Non è abnorme il provvedimento del giudice che dichiara la nullità del decreto di citazione a giudizio per omessa traduzione nella lingua conosciuta dall’imputato della dichiarazione di elezione di domicilio presso il difensore d’ufficio, e dispone la restituzione degli atti alla Procura della Repubblica (Sez. 5, 4308/2016).

La proposizione della richiesta di riesame, anche se ad opera del difensore, ha effetti sananti della nullità conseguente all’omessa traduzione dell’ordinanza cautelare personale nella lingua conosciuta dall’indagato alloglotta, sempre che la richiesta di riesame non sia stata presentata solo per dedurre la mancata traduzione ovvero per formulare ulteriori questioni pregiudiziali di carattere strettamente procedurale (Sez. 3, 1631/2016).
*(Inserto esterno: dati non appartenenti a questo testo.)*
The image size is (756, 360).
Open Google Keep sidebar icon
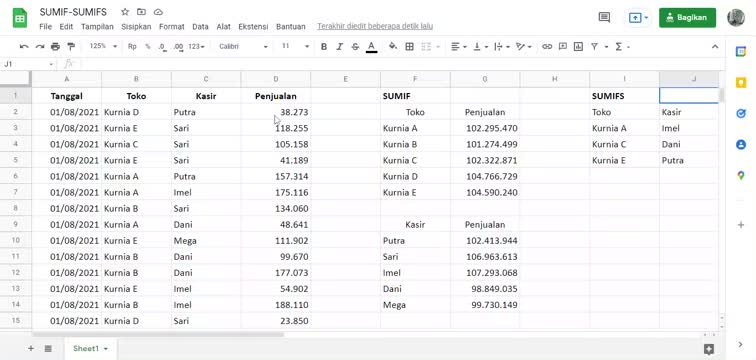741,82
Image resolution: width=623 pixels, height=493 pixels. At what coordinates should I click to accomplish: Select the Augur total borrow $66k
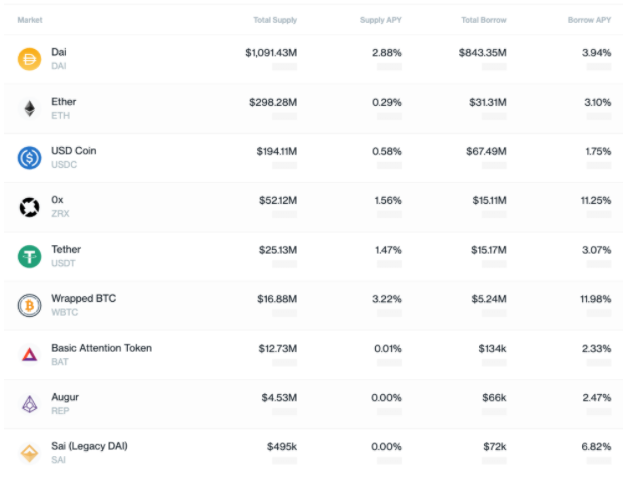click(494, 397)
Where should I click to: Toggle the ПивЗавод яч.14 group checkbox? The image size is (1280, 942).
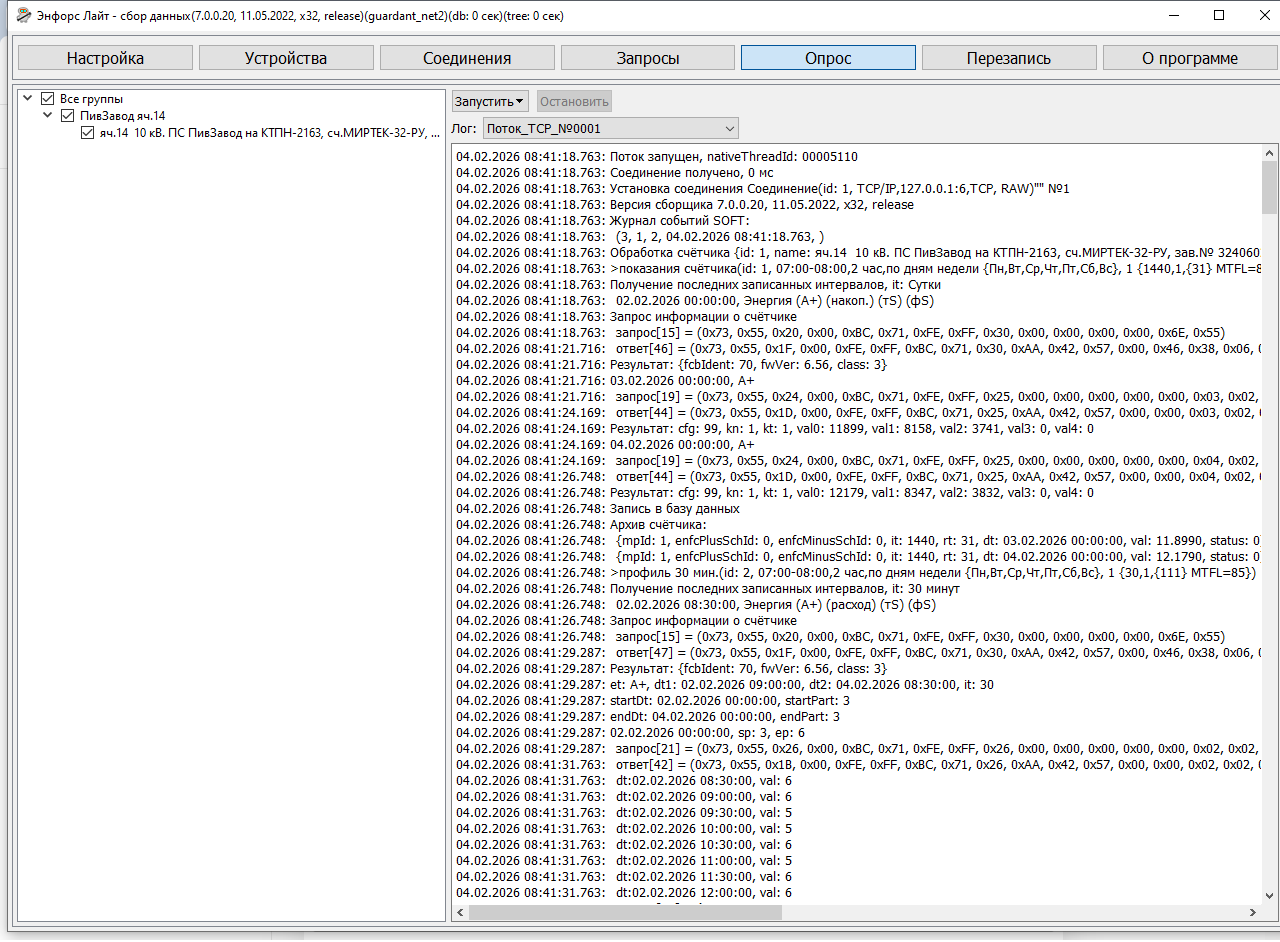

Nel procedimento di riesame, caratterizzato da tempi assai ravvicinati e da adempimenti il cui mancato rispetto può comportare l’inefficacia della misura, è onere della parte e non del giudice provvedere a che la documentazione prodotta sia redatta in lingua italiana o accompagnata dalla sua traduzione formale (Sez. 1, 51847/2016).
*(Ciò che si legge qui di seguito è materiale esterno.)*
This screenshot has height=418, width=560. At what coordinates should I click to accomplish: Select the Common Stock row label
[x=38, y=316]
L’obbligo di usare la lingua italiana si riferisce agli atti da compiere nel procedimento, non agli atti già formati da acquisire al processo, per i quali la necessità della traduzione si pone solo qualora lo scritto in lingua straniera assuma concreto rilievo rispetto ai fatti da provare, essendo onere della parte interessata indicare ed illustrare le ragioni che rendono plausibilmente utile la traduzione dell’atto nonché il pregiudizio concretamente derivante dalla mancata effettuazione della stessa (SU, 38343/2014).
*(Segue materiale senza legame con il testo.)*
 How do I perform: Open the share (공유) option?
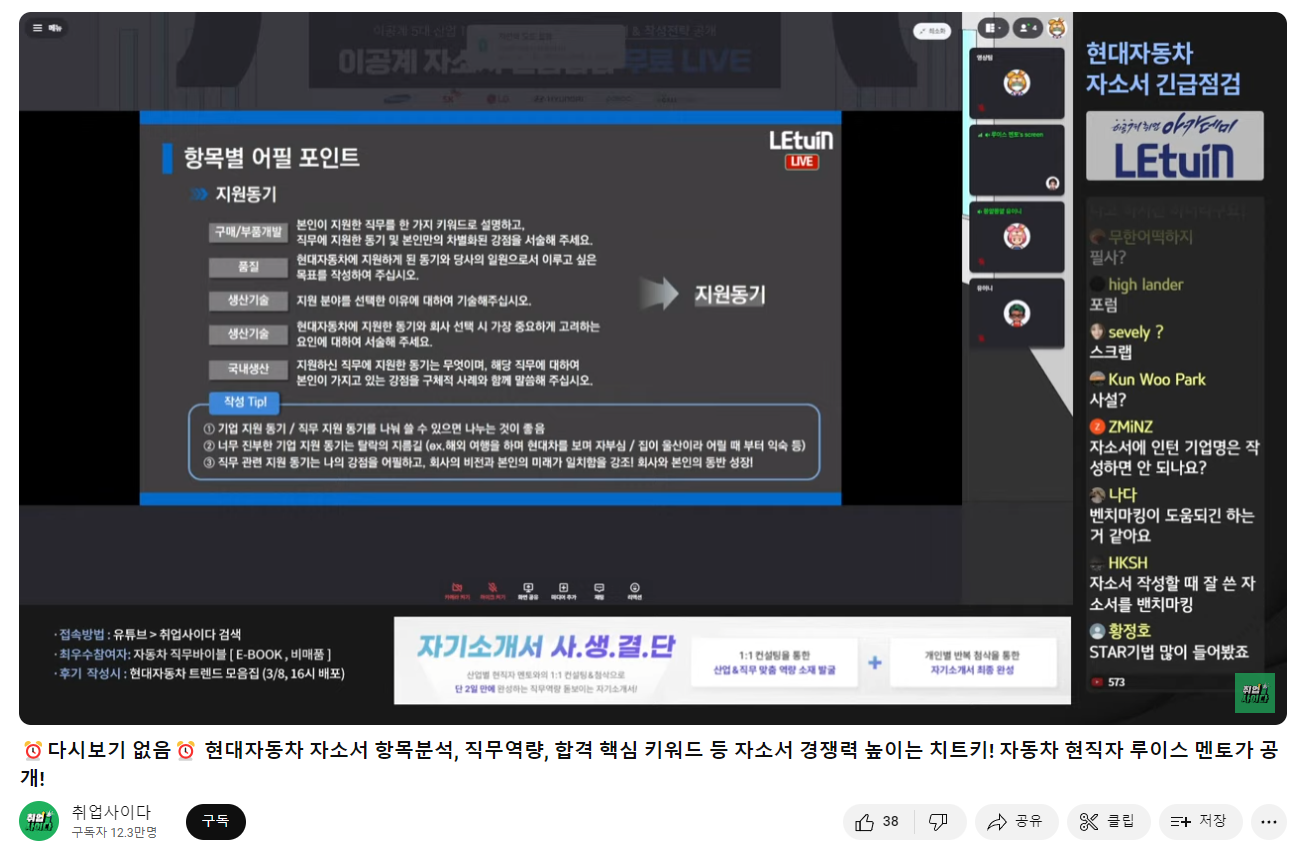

L’imputato straniero che si trovi in Italia ha diritto di ottenere, nel primo diretto contatto con l’autorità che procede, la traduzione degli atti a lui diretti, se non conosce la lingua italiana. La sua richiesta, ponendosi fuori di presunzione, non è prevista quale atto formale da cui scaturisce obbligo vincolante per l’autorità che procede (a differenza del caso di cui all’art. 109, comma 2), bensì intesa come acquisizione dimostrativa d’ignoranza, che può essere superata da opposta emergenza (Sez. 4, 1820/2015).

Se l’indagato o l’imputato non ha avuto alcun contatto con il giudice e se “la non conoscenza della lingua italiana non risulta in altro modo dagli atti” il giudice non è tenuto alla traduzione del provvedimento da notificare.

A tal proposito, la Corte Costituzionale, nel dichiarare inammissibile la questione di legittimità costituzionale dell’art. 109 comma 1, nella parte in cui non prevede che siano nulli gli atti del procedimento penale compiuti in lingua italiana ove l’imputato straniero non la comprenda e nella parte in cui non prevede che, a tale scopo, fin dal primo atto del procedimento lo straniero sia interpellato circa la conoscenza o meno della lingua italiana, ha nuovamente fatto applicazione di quel principio di concretezza dell’accertamento in positivo della mancata conoscenza da parte dell’interessato della lingua italiana (Corte Cost., ordinanza 212/2005).

Da quanto innanzi esposto discende all’evidenza che la questione relativa alla necessità di traduzione di un provvedimento in una lingua comprensibile all’interessato neppure si pone nei procedimenti nei quali l’indagato o imputato risulti irreperibile al momento della notificazione del provvedimento e, dunque, per definizione sia mancato il “contatto con il giudice” e se “la non conoscenza della lingua italiana non risulta in altro modo dagli atti” (Sez. 2, 6600/2014).